**Work instruction**
Reproduce the entries word for word, starting with the line that contains "This screenshot has" and continuing through the end of the entries. Leave the pictures out of your output.

**Material provided**
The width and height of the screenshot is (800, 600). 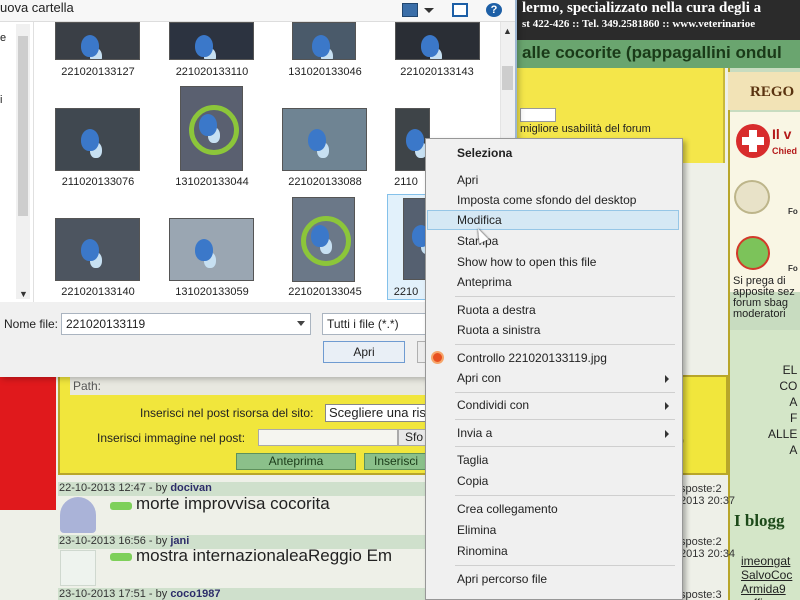 What do you see at coordinates (396, 462) in the screenshot?
I see `insert-button: Inserisci` at bounding box center [396, 462].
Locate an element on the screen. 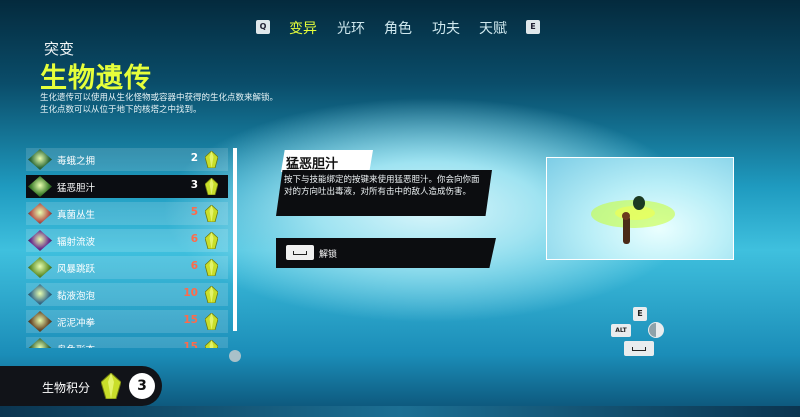  bio-points-value: 3 is located at coordinates (142, 386).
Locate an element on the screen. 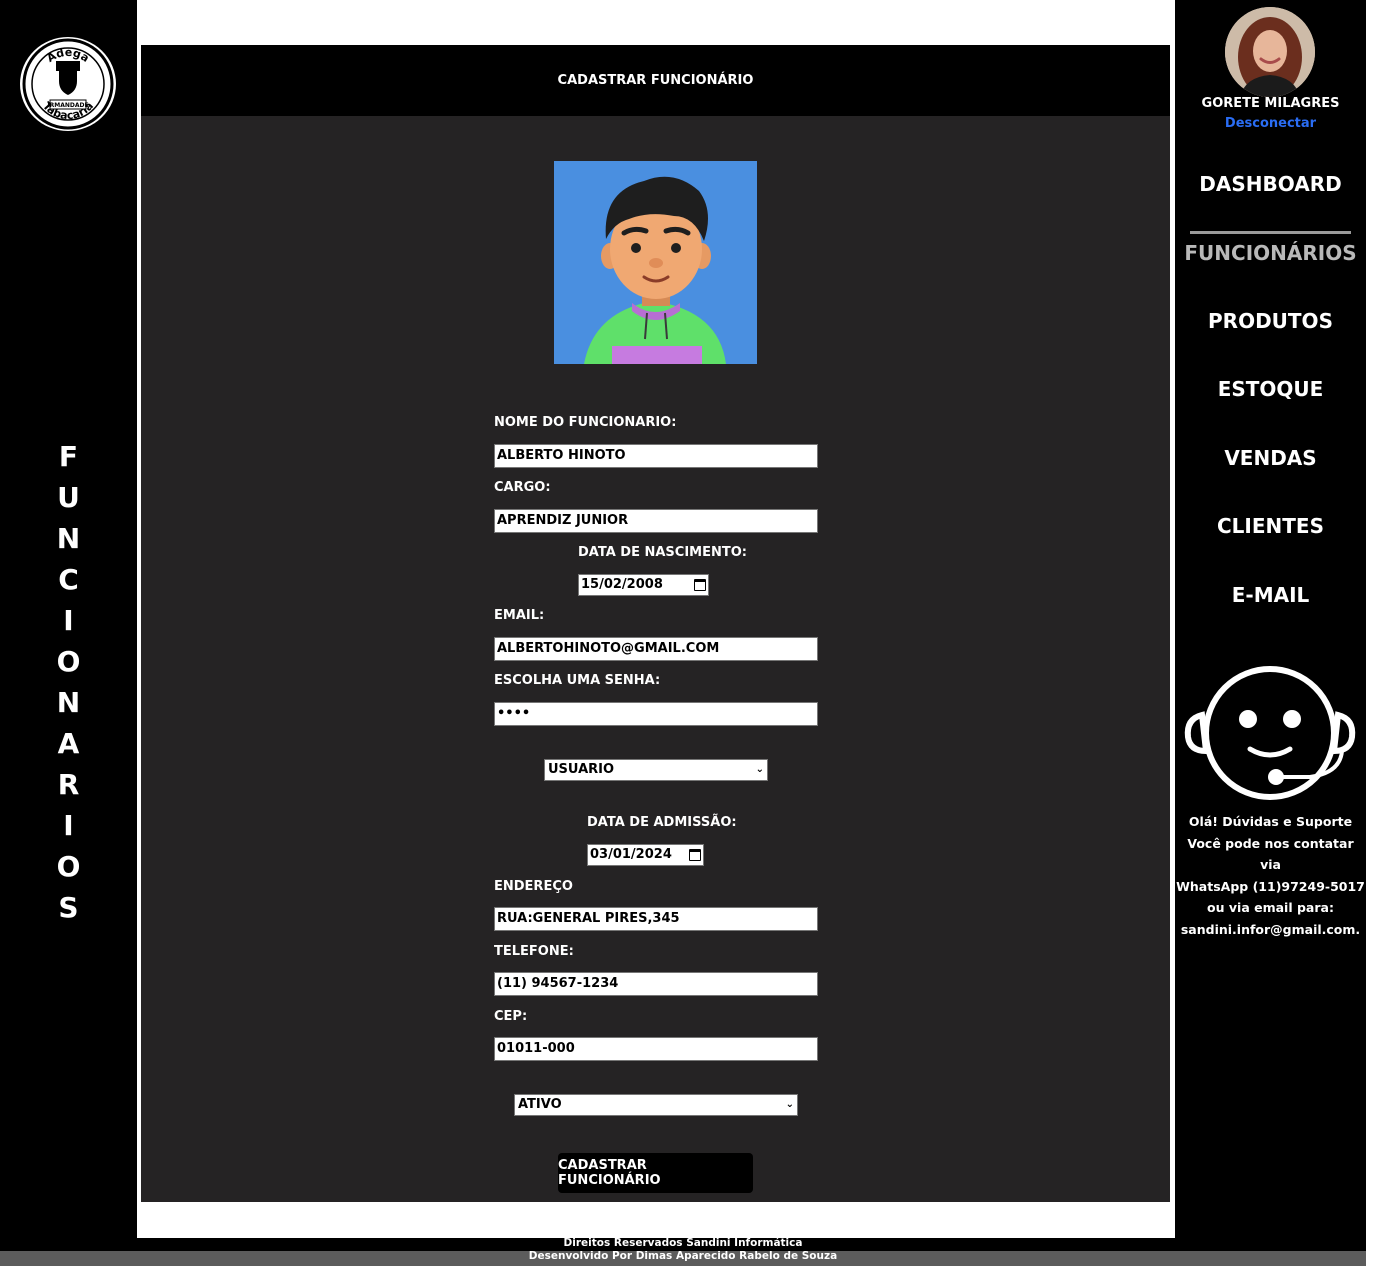 The height and width of the screenshot is (1266, 1399). footer-copyright: Direitos Reservados Sandini Informática is located at coordinates (683, 1243).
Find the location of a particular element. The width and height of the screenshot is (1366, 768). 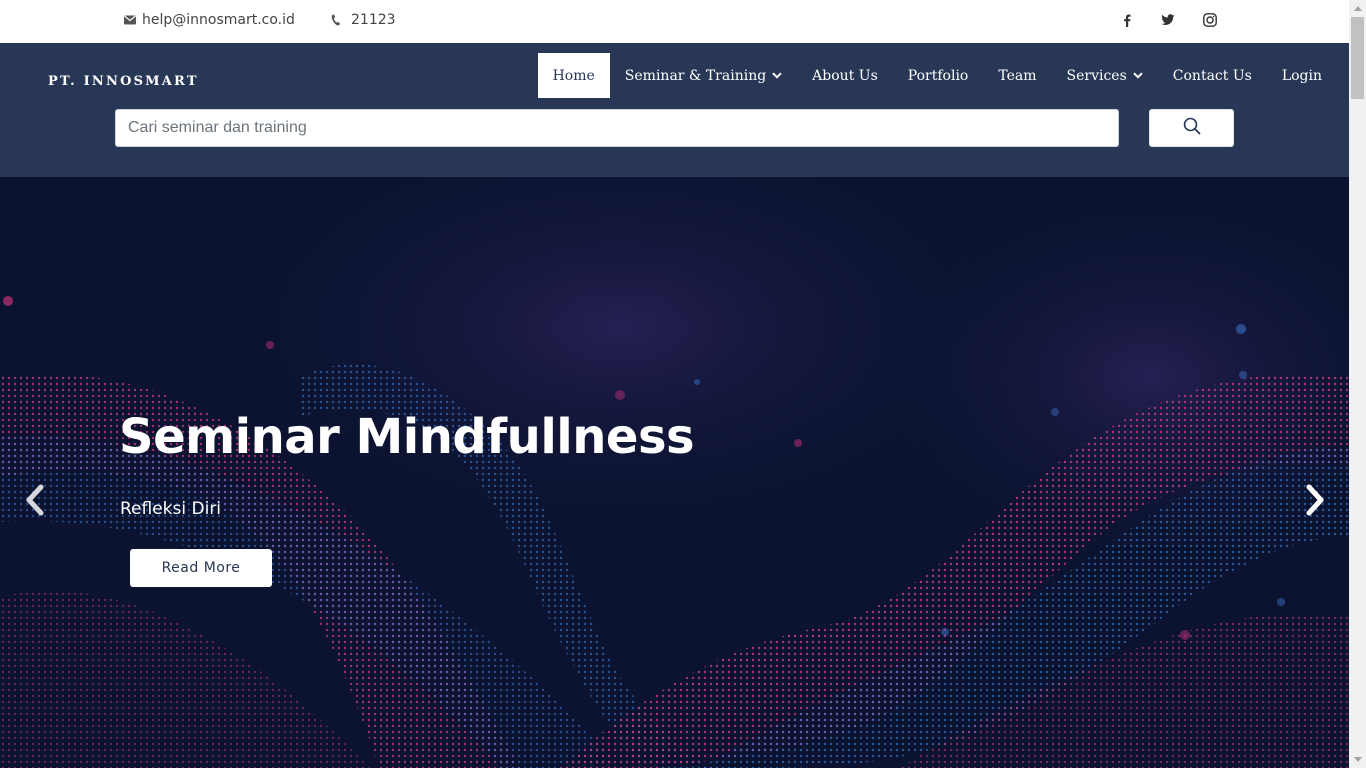

nav-home-label: Home is located at coordinates (574, 76).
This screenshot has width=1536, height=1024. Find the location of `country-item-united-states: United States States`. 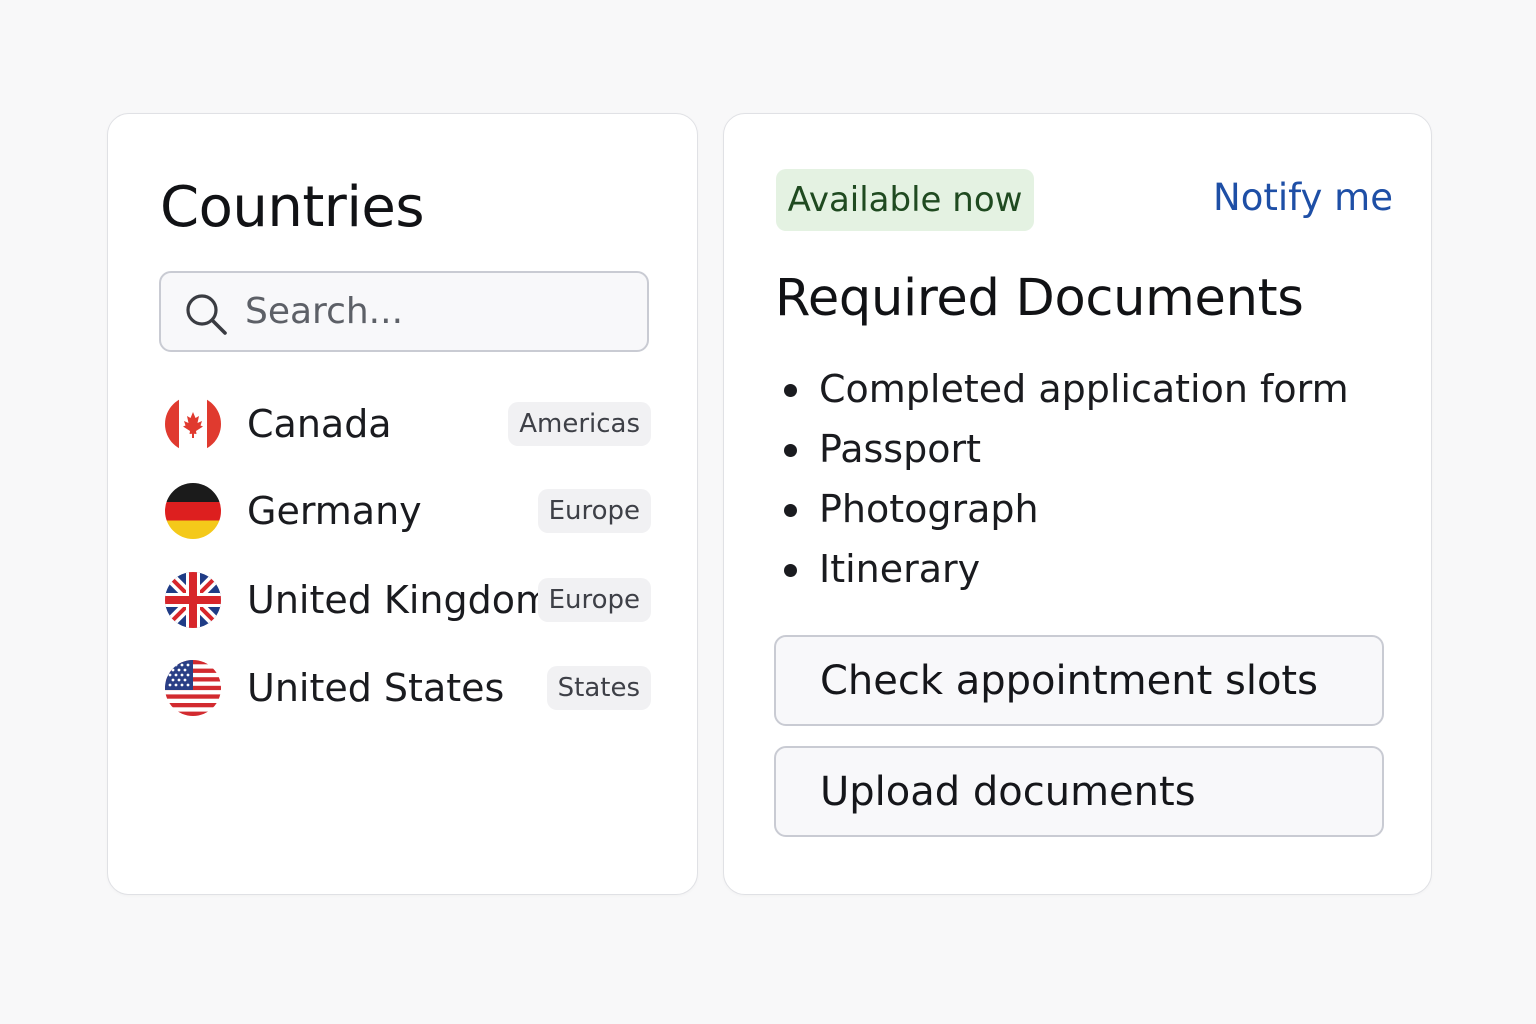

country-item-united-states: United States States is located at coordinates (407, 688).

**Output for this task**
This screenshot has width=1536, height=1024. Find the location of `country-item-united-states: United States States`. 

country-item-united-states: United States States is located at coordinates (407, 688).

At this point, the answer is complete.